Severe Problems on ALIX 2D13: high cpu load, out of memory/swap



  • Hello,

    I have two ALIX 2D13 boxes and did an upgrade from 1.2.3 to 2.0 on one box and a fresh install of 2.0 on the other box.
    Since the upgrades I have severe problems with processes (like php) dying because of low memory or swap space and the overall performance of the webgui is very poor (takes 1 minute to load pages, displays error 500 randomly, have php-related error messages on the top of the page, etc.)

    I have no additional packages installed and just some very simple filtering rules and the box has a load value between 3 and 7.
    Whenever I try to install packages, the process never finishes and the webgui stops loading on a certain point.
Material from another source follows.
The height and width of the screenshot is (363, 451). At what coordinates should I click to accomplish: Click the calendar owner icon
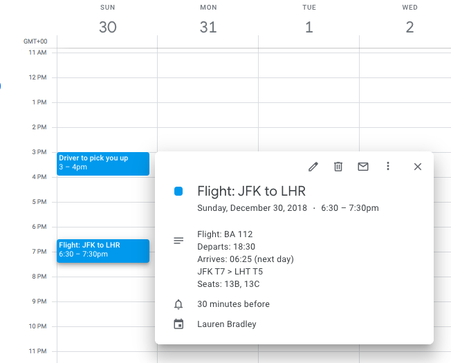[x=178, y=324]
    I have error messages in system.log:

    Dec  3 14:55:53 gateway kernel: pid 9536 (php), uid 0, was killed: out of swap space
    Dec  3 14:55:53 gateway kernel: pid 17096 (php), uid 0, was killed: out of swap space
    Dec  3 13:56:42 gateway check_reload_status: Syncing firewall
    Dec  3 14:56:42 gateway php: /pkg_mgr_install.php: Beginning package installation for OpenVPN Client Export Utility.
    Dec  3 14:57:15 gateway kernel: pid 12524 (php), uid 0, was killed: out of swap space
    Dec  3 14:57:15 gateway kernel: pid 42267 (php), uid 0, was killed: out of swap space
    

    lighttpd.error.log

    2011-12-03 14:43:33: (mod_fastcgi.c.2566) unexpected end-of-file (perhaps the fastcgi process died): pid: 51917 socket: unix:/tmp/php-fastcgi.socket-19
    2011-12-03 14:43:33: (mod_fastcgi.c.3354) response not received, request sent: 492 on socket: unix:/tmp/php-fastcgi.socket-19 for /preload.php?, closing connection
    2011-12-03 14:46:26: (mod_fastcgi.c.2566) unexpected end-of-file (perhaps the fastcgi process died): pid: 51917 socket: unix:/tmp/php-fastcgi.socket-19
    2011-12-03 14:46:26: (mod_fastcgi.c.3369) response already sent out, but backend returned error on socket: unix:/tmp/php-fastcgi.socket-19 for /pkg_mgr.php?, terminating connection
    2011-12-03 14:50:16: (mod_fastcgi.c.2566) unexpected end-of-file (perhaps the fastcgi process died): pid: 51917 socket: unix:/tmp/php-fastcgi.socket-19
    2011-12-03 14:50:16: (mod_fastcgi.c.3369) response already sent out, but backend returned error on socket: unix:/tmp/php-fastcgi.socket-19 for /pkg_mgr_install.php?id=OpenVPN%20Client%20Export%20Utility, terminating connection
    

    Anyone has similar issues? Any hints on how to find out the problem?
    Thanks in between.

    EDIT: I should have mentioned that I use 4GB CF-Cards ;)


  • Netgate Administrator

    Running from CF you should be using the NanoBSD images which don't have swap at all so I'm surprised to see that.
    Are you running NanoBSD?

    Steve



  • Yes, I'm running the nanobsd image, so the message about swap is really strange.
    Is it possible that the box is running out of memory?
    I think this should not happen unless I have some memory consuming packages installed.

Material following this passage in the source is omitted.